Material to process:
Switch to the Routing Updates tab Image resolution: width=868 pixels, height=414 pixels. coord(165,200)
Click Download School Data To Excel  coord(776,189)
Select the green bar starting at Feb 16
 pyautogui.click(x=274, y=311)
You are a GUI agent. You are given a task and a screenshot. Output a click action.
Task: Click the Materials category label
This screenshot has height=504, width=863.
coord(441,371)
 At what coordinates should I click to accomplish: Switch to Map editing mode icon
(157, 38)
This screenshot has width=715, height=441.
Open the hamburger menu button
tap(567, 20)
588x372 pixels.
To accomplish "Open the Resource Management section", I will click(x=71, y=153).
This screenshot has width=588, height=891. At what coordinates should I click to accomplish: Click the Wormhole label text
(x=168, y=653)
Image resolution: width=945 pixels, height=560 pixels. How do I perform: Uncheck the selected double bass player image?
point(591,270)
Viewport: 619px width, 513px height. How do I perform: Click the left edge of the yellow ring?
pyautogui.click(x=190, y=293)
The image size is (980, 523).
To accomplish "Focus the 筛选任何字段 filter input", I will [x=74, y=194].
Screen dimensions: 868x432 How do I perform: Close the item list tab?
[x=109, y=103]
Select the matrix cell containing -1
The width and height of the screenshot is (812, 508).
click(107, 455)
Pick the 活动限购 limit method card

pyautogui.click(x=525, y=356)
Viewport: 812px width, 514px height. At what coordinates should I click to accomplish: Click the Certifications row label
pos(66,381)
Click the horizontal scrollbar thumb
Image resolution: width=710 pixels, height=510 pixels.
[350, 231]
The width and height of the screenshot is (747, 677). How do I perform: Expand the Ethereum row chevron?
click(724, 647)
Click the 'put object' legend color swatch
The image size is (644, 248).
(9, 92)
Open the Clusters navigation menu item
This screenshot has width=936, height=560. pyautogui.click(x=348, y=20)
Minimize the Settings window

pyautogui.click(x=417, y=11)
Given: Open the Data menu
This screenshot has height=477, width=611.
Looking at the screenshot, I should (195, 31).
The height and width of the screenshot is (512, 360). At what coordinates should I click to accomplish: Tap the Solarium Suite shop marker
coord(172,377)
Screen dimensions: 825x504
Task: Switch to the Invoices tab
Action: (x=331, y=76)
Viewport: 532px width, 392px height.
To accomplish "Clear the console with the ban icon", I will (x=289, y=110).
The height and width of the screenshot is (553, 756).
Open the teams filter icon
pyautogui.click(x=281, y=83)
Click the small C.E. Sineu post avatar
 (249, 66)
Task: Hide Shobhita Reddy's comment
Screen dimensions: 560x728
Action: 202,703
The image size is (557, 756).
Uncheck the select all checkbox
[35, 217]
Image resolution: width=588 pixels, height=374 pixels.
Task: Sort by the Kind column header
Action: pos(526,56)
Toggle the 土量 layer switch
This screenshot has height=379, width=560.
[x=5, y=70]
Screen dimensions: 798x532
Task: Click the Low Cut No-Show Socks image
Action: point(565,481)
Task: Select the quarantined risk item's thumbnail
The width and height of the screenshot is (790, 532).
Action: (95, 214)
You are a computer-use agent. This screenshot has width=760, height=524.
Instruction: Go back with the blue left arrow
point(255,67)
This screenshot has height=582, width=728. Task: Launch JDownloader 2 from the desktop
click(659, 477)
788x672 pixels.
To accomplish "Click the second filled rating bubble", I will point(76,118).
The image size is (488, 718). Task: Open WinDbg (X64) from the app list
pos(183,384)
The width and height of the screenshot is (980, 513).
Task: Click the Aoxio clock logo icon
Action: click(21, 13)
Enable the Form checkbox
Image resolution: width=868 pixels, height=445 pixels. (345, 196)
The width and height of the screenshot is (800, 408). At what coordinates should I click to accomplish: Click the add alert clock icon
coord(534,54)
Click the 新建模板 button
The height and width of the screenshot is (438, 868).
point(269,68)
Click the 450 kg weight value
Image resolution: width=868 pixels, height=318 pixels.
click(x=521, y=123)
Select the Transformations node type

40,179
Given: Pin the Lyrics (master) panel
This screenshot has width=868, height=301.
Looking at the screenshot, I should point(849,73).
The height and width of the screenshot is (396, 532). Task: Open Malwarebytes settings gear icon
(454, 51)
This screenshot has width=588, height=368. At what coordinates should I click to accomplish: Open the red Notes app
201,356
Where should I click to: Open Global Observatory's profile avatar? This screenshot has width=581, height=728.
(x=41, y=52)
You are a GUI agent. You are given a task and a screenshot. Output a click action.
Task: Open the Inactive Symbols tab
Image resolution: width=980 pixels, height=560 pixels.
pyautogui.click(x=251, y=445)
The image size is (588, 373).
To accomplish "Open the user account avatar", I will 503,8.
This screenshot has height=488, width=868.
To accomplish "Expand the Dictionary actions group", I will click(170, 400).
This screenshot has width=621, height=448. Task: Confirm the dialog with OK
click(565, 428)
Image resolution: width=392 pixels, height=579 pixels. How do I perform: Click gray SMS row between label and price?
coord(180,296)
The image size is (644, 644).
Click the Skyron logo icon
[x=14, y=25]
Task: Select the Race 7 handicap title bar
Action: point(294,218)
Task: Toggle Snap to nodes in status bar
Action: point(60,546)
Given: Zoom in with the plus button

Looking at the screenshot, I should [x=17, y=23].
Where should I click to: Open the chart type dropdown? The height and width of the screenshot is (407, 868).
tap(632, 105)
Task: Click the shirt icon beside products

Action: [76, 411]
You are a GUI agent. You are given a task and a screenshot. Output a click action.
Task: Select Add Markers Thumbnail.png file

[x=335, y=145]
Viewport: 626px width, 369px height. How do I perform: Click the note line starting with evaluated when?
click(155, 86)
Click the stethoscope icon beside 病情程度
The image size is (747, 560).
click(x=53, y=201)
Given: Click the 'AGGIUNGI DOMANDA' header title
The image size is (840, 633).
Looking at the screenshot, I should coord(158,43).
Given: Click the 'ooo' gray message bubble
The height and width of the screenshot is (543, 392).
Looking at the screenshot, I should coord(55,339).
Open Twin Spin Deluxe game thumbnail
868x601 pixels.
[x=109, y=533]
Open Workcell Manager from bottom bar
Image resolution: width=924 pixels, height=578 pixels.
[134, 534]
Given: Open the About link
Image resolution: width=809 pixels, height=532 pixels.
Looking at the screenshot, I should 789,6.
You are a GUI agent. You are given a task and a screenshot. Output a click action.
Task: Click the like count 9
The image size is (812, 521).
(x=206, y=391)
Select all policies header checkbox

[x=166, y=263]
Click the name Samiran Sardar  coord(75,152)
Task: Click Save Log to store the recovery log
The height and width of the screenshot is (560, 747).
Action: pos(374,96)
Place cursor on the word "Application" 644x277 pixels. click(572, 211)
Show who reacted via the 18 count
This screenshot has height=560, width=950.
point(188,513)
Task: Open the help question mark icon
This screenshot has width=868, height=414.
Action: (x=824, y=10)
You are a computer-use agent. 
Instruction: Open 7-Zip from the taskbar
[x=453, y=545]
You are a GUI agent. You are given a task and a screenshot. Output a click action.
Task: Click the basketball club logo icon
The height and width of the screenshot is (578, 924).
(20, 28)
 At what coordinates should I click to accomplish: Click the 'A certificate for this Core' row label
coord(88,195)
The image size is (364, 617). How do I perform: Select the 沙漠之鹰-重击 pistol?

Work to be completed:
For the listing above, give the number of lines in which the string "Data" occurs, and nothing else.

Output below:
2